** BEGIN **
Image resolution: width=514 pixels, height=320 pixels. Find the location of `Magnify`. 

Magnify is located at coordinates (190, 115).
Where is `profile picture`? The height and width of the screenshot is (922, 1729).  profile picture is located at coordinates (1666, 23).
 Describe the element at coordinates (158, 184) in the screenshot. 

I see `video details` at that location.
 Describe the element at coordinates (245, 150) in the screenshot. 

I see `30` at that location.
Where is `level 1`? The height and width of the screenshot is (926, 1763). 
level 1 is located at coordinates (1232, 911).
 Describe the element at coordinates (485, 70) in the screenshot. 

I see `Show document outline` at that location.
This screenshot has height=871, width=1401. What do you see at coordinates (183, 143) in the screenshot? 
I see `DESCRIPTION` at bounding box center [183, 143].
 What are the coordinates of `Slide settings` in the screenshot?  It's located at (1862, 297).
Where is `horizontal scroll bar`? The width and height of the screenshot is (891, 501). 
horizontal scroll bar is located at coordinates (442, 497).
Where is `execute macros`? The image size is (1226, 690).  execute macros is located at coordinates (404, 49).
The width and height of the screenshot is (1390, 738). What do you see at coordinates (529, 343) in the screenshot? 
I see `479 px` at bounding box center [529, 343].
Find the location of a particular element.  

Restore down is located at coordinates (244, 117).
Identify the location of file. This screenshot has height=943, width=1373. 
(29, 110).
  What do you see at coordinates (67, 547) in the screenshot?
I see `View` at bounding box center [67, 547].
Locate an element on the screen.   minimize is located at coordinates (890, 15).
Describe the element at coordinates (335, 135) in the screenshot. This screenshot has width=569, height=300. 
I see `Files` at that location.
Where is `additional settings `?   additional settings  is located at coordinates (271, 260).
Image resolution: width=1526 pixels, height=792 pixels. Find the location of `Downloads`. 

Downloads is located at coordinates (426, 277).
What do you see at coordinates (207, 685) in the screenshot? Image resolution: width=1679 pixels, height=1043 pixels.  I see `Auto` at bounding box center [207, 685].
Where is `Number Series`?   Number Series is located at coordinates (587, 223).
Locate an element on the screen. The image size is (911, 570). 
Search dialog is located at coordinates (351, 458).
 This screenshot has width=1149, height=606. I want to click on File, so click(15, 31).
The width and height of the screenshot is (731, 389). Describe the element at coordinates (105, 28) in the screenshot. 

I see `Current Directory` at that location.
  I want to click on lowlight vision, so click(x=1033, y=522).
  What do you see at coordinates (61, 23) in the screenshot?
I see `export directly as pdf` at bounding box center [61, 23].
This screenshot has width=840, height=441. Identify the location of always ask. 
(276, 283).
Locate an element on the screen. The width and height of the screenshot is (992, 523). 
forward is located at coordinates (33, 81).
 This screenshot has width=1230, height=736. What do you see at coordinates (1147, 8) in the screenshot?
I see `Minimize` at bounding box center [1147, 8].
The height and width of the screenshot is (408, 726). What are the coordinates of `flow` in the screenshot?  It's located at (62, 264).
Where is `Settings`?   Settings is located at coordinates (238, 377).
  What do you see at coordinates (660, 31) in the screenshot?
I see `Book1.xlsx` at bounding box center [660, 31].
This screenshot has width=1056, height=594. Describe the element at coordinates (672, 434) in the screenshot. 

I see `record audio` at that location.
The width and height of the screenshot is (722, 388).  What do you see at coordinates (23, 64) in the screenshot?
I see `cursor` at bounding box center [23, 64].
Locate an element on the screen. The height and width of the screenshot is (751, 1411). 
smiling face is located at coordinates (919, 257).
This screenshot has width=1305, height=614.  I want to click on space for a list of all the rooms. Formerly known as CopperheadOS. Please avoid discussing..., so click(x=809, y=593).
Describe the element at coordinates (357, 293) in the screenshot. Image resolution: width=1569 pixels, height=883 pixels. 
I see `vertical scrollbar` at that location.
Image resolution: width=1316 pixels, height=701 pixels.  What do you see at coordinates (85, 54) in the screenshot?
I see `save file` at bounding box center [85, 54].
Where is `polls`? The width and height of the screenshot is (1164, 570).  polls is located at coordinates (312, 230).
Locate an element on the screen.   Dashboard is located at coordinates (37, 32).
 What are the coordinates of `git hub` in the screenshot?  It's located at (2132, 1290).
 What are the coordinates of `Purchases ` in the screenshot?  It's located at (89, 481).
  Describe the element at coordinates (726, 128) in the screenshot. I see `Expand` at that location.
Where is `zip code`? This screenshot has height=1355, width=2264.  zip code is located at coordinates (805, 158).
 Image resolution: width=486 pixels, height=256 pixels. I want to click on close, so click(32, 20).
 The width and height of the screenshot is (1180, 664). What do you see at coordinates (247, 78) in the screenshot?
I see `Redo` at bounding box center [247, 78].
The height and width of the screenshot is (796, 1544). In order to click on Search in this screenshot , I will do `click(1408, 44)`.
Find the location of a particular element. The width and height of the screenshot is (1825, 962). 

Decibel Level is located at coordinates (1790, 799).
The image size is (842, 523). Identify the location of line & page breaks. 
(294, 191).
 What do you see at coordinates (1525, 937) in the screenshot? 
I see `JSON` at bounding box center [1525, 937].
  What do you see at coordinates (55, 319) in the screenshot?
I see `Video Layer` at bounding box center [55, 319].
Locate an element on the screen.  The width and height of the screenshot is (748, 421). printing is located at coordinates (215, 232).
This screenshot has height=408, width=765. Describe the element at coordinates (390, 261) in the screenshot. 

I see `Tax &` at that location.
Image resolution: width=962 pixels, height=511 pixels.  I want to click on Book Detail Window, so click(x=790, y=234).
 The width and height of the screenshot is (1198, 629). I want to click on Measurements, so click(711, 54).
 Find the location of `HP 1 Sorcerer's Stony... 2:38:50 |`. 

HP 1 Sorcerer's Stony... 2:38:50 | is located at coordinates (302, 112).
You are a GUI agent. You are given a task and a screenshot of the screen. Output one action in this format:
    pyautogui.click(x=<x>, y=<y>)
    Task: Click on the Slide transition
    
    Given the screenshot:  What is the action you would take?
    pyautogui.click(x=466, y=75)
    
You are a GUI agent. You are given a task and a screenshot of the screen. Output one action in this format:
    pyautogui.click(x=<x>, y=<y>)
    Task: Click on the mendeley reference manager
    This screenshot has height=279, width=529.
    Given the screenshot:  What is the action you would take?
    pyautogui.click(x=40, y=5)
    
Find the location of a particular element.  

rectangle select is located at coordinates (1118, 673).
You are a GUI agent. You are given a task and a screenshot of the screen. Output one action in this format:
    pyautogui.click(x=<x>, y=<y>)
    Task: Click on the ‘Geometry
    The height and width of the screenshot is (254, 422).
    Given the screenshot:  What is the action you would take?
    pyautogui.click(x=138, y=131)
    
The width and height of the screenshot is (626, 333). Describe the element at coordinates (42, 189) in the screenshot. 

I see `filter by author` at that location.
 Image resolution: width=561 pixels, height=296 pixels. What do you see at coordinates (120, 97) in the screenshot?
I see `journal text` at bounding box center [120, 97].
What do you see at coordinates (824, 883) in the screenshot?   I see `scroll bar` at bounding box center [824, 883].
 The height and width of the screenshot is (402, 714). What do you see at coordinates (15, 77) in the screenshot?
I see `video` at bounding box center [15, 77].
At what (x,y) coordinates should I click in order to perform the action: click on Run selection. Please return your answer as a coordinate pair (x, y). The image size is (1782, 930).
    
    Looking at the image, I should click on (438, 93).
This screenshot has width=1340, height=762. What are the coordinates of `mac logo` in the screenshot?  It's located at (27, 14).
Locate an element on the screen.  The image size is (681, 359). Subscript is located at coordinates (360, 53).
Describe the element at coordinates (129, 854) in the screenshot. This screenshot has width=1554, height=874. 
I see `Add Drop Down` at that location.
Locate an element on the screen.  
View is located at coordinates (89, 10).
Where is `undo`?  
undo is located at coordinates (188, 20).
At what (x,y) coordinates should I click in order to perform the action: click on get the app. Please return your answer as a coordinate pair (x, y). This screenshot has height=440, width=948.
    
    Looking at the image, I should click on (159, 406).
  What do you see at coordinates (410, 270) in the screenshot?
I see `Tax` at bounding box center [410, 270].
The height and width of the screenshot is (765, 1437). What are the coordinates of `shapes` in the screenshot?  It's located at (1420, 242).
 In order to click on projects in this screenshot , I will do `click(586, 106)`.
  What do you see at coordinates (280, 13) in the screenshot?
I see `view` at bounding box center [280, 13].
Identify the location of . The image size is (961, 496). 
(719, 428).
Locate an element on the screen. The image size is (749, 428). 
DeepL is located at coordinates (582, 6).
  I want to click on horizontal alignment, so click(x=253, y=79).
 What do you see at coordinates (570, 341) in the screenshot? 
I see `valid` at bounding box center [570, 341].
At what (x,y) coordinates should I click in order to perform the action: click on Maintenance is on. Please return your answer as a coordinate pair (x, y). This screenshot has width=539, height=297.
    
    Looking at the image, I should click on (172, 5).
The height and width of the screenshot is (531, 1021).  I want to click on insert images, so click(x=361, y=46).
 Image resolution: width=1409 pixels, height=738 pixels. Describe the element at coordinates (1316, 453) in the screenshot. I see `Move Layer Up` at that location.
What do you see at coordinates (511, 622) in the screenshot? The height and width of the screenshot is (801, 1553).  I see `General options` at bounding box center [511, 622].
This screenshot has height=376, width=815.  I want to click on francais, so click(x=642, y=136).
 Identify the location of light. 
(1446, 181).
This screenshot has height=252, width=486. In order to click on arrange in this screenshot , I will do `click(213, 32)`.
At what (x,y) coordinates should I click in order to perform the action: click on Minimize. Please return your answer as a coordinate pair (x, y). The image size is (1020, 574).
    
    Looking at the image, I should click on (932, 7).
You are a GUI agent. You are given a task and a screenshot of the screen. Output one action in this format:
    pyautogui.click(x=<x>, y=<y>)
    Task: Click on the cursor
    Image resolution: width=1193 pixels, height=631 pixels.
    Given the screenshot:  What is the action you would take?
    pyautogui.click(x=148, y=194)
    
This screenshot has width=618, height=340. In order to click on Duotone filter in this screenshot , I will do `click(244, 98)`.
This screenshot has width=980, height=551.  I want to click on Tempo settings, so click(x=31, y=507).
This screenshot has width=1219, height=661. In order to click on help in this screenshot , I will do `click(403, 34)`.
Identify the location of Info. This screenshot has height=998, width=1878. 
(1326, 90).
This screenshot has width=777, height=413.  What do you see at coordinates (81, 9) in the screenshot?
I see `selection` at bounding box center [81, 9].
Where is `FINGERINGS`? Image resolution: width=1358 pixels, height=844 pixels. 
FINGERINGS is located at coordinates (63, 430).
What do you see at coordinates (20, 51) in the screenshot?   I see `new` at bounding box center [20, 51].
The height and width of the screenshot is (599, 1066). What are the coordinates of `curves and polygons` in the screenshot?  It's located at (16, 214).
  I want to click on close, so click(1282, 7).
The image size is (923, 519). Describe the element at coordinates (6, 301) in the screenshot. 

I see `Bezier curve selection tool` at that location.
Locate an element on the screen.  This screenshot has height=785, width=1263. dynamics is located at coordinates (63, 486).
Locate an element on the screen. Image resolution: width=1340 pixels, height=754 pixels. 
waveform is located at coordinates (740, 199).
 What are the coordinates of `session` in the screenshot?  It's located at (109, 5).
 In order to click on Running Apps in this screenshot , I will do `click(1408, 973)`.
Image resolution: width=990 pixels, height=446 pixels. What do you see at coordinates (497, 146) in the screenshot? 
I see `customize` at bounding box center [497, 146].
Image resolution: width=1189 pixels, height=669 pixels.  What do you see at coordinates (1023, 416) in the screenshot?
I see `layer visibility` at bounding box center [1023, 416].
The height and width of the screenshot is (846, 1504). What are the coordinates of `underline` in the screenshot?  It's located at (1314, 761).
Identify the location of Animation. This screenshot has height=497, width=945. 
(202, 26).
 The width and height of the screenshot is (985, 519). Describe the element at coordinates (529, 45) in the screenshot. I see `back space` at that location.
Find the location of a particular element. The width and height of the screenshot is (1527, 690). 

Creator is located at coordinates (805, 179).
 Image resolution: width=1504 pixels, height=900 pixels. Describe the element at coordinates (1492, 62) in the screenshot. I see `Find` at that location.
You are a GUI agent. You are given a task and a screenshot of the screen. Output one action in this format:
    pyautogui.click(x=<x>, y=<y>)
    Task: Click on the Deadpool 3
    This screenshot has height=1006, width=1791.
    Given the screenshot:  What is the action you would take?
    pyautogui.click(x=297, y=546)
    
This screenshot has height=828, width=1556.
** END **
WHAT YOU NEED TO DO: Return the lines of the listing above exactly as they appear, covering the stretch from the line containing "is (1782, 930)." through the line containing "center [410, 270].", with both of those lines included.

WRITTEN ANSWER:
At what (x,y) coordinates should I click in order to perform the action: click on Run selection. Please return your answer as a coordinate pair (x, y). The image size is (1782, 930).
    
    Looking at the image, I should click on (438, 93).
This screenshot has width=1340, height=762. What are the coordinates of `mac logo` in the screenshot?  It's located at (27, 14).
Locate an element on the screen.  The image size is (681, 359). Subscript is located at coordinates (360, 53).
Describe the element at coordinates (129, 854) in the screenshot. This screenshot has width=1554, height=874. 
I see `Add Drop Down` at that location.
Locate an element on the screen.  
View is located at coordinates (89, 10).
Where is `undo`?  
undo is located at coordinates (188, 20).
At what (x,y) coordinates should I click in order to perform the action: click on get the app. Please return your answer as a coordinate pair (x, y). This screenshot has height=440, width=948.
    
    Looking at the image, I should click on (159, 406).
  What do you see at coordinates (410, 270) in the screenshot?
I see `Tax` at bounding box center [410, 270].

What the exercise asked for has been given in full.